SELECTION:

┏━━

Library Shortcut: cv2.ximgproc.guidedFilter in Practice

The twelve-line implementation above becomes cv2.ximgproc.guidedFilter(guide, src, radius=8, eps=0.02), one line (requires the opencv-contrib-python package). The library version additionally handles color guidance images, which our scalar derivation cannot: a color guide distinguishes regions that differ in hue but match in gray level, noticeably improving results around, say, red-on-green text. It also implements the fast O(N) pipeline with proper border handling and offers cv2.ximgproc.fastGlobalSmootherFilter as a stronger sibling. Twelve-to-one on lines; far more on edge cases handled.

Key Insight: The Guide Need Not Be the Input

The guided filter's deepest feature hides in its signature: the image that supplies the edges (the guide) and the image being filtered can be different images. Filter a noisy no-flash photo guided by its sharp flash twin; smooth a depth map guided by its RGB image; feather a binary segmentation mask guided by the photograph it segments, the trick behind one-line alpha-matting cleanup. This cross-image structure transfer has no analogue among the filters of Section 3.2, and it is why the guided filter, not the bilateral, became the workhorse of computational photography pipelines and the cost-volume filtering used in the stereo matching of Chapter 13.

4. Choosing an Edge-Preserving Smoother Intermediate

Table 3.5.1 places this section's filters alongside their Section 3.2 ancestors. The pattern to internalize: as you move down the table, the filter consults the image content more and the fixed kernel less.

Table 3.5.1 The smoothing family, from content-blind to content-adaptive.

┗━━

INFORMATION PROVIDED:
┏━━

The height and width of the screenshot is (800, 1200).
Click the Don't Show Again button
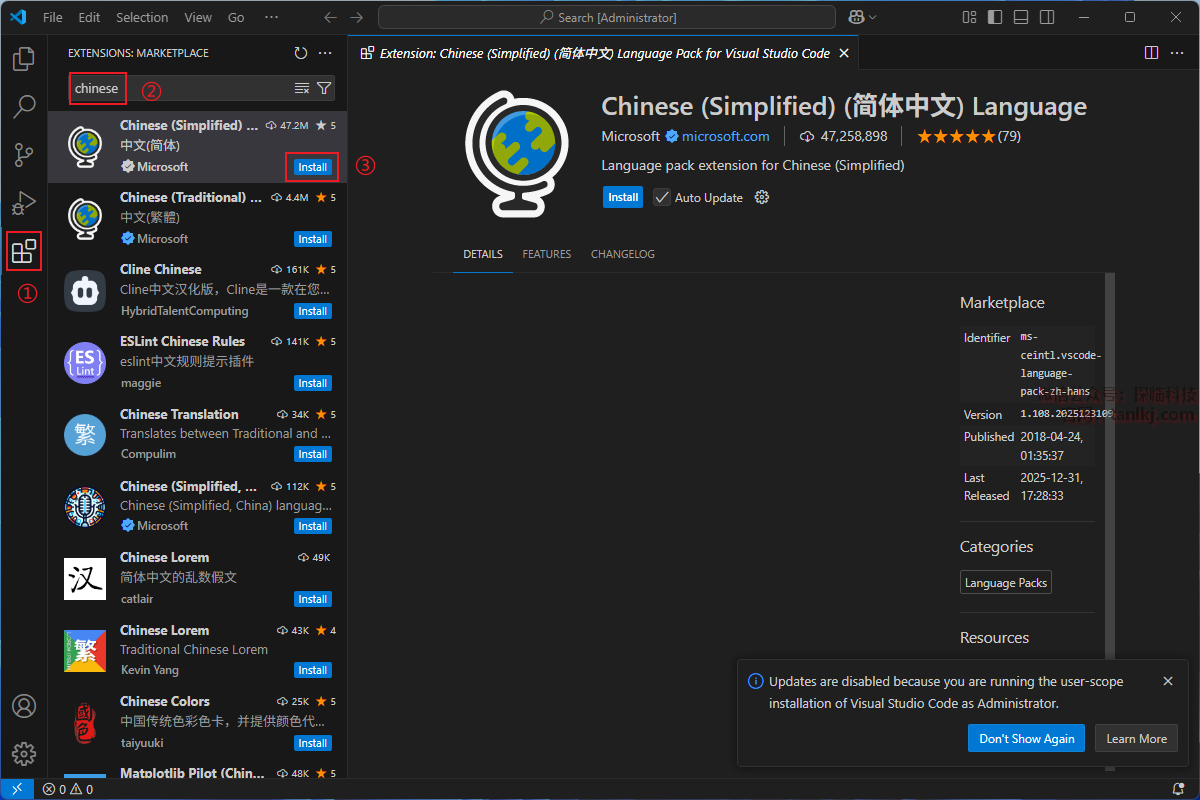click(x=1026, y=738)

┗━━

PROBLEM SET:
1. According to the guided filter passage, which package does cv2.ximgproc.guidedFilter require?
2. Please translate this sentence from the guided filter passage into Spanish: "The pattern to internalize: as you move down the table, the filter consults the image content more and the fixed kernel less."
The listing is separate material, unrelated to the guided filter passage.

SOLVED TASKS:
1. It requires the opencv-contrib-python package.

2. El patrón que hay que interiorizar: a medida que se desciende por la tabla, el filtro consulta más el contenido de la imagen y menos el kernel fijo.